Within two weeks the arm would break, the cancer diagnosis would arrive and Price suddenly began to realize how much he meant to others.

For instance, Malcolm Mackey, one of his teammates on Brainerd's 1988 state championship team, was waiting on him in his driveway the first time he came home from the hospital.

Dickey Simpkins, the longtime Chicago Bulls player, has visited him often the past few months.

Leroy Higgins, who's pretty much basketball royalty in Chattanooga and whose son, Dexter, was also on that 1988 Brainerd squad and remains one of Price's closest friends, was also at Price's side whenever possible.

"When I first woke up in the hospital, Leroy was the first person I saw," the 49-year-old Price recalled. "He was telling jokes and making me feel better, just like always."

Then there was John Shulman, the former University of Tennessee at Chattanooga and McCallie School coach who now runs the show at Alabama-Huntsville. This past summer, while taking his middle son Tanner to Lipscomb University to begin college, Shulman dropped in on Price at Vanderbilt, even though Jay's wife Angela had warned him that her husband couldn't have any guests for fear of catching a cold or worse because his immune system was shot due to the cancer treatments.

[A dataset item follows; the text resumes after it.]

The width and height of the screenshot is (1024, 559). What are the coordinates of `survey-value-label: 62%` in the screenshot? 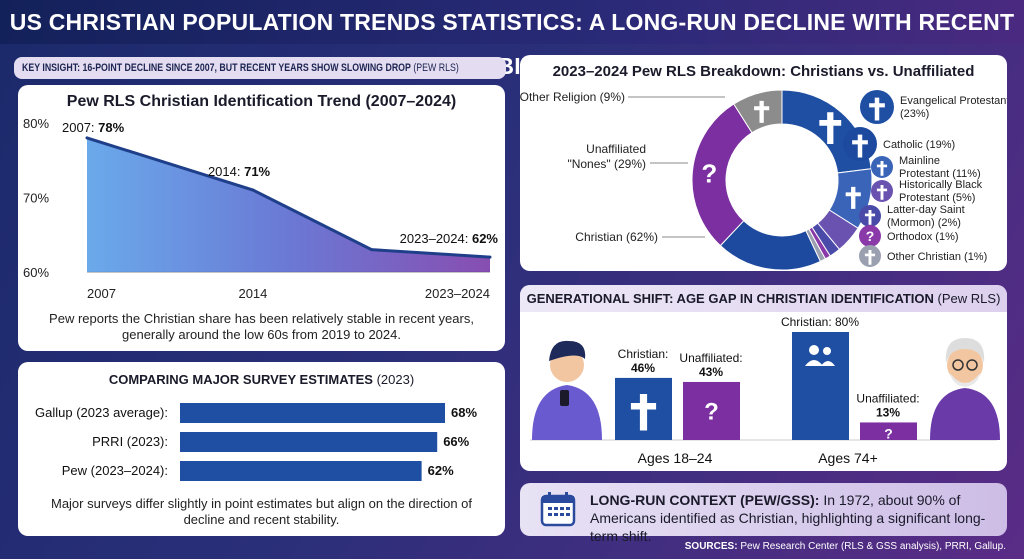 It's located at (441, 470).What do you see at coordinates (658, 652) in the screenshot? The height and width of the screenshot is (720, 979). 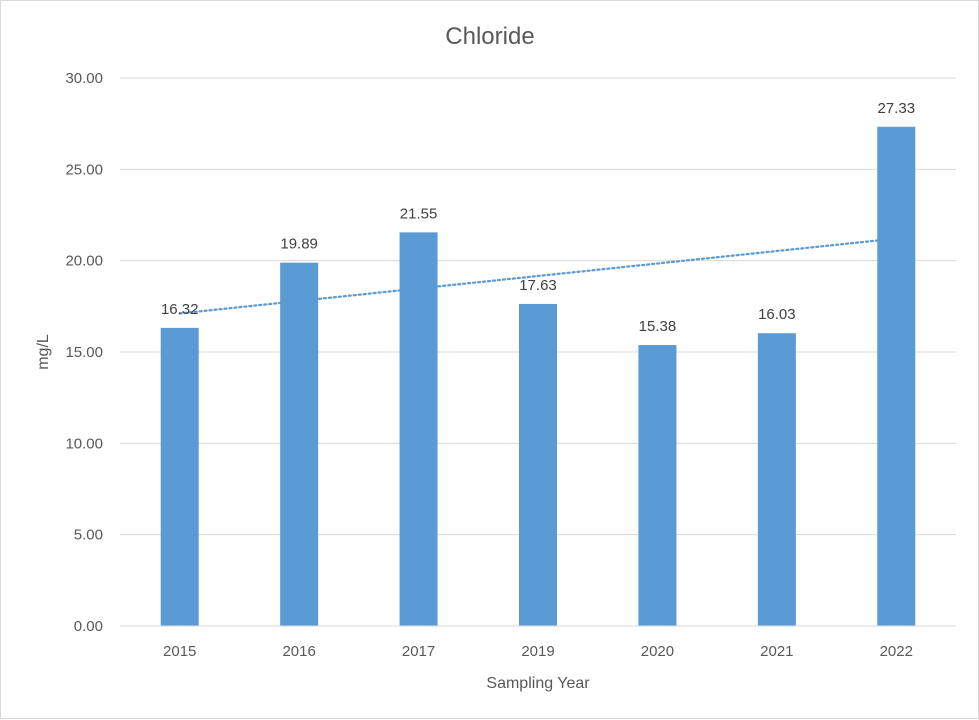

"But John showed up anyway with all these bottles of Powerade because Jay had told him he'd love to have some," Angela recalled. "John's so hard-headed. I wasn't happy. But he definitely cares. He's meant a lot to Jay through all this."

Said Shulman on Wednesday when asked about Angela: "I'm not scared of many people. But I'm scared of Angela Price. In fact, I think she scared that cancer right out of Jay. Cancer had no chance against Jay with Angela around."

It's often said you learn the most about your friends and family in the tough times.

Price said that undoubtedly has been true where Angela, the mother of their three daughters - Jala (19), Kennedy (15) and Alexis (11) - is concerned.

"Nobody ever thinks they're marrying the wrong person," Jay Price said of his wife, who works for the YMCA. "But when adversity hits is when you find out if you married the right person. Angela has been unbelievable. She's been by my side every day, every single day, except the day she had to take Jala to Tennessee to start classes.

"That one hurt me the most, because you want to be a part of that. She's moving into a dorm as a freshman, leaving home, you want to be there for that. But I'm so lucky that Angela was. And every other day, she's been there for me."

In some respects, the fight to remain cancer-free may never end for Price. There will be checkups every three months. A new emphasis on diet and rest. The fear, however small, that it could always return.

As Angela said on Tuesday, "It's something we'll have to work through for the rest of Jay's life."

But she also said this: "We've gotten closer as a family. It's made us realize what's important."

And regardless of the circumstances, especially at the dawn of a new year, realizing what's truly important in life is a lucky break for any family.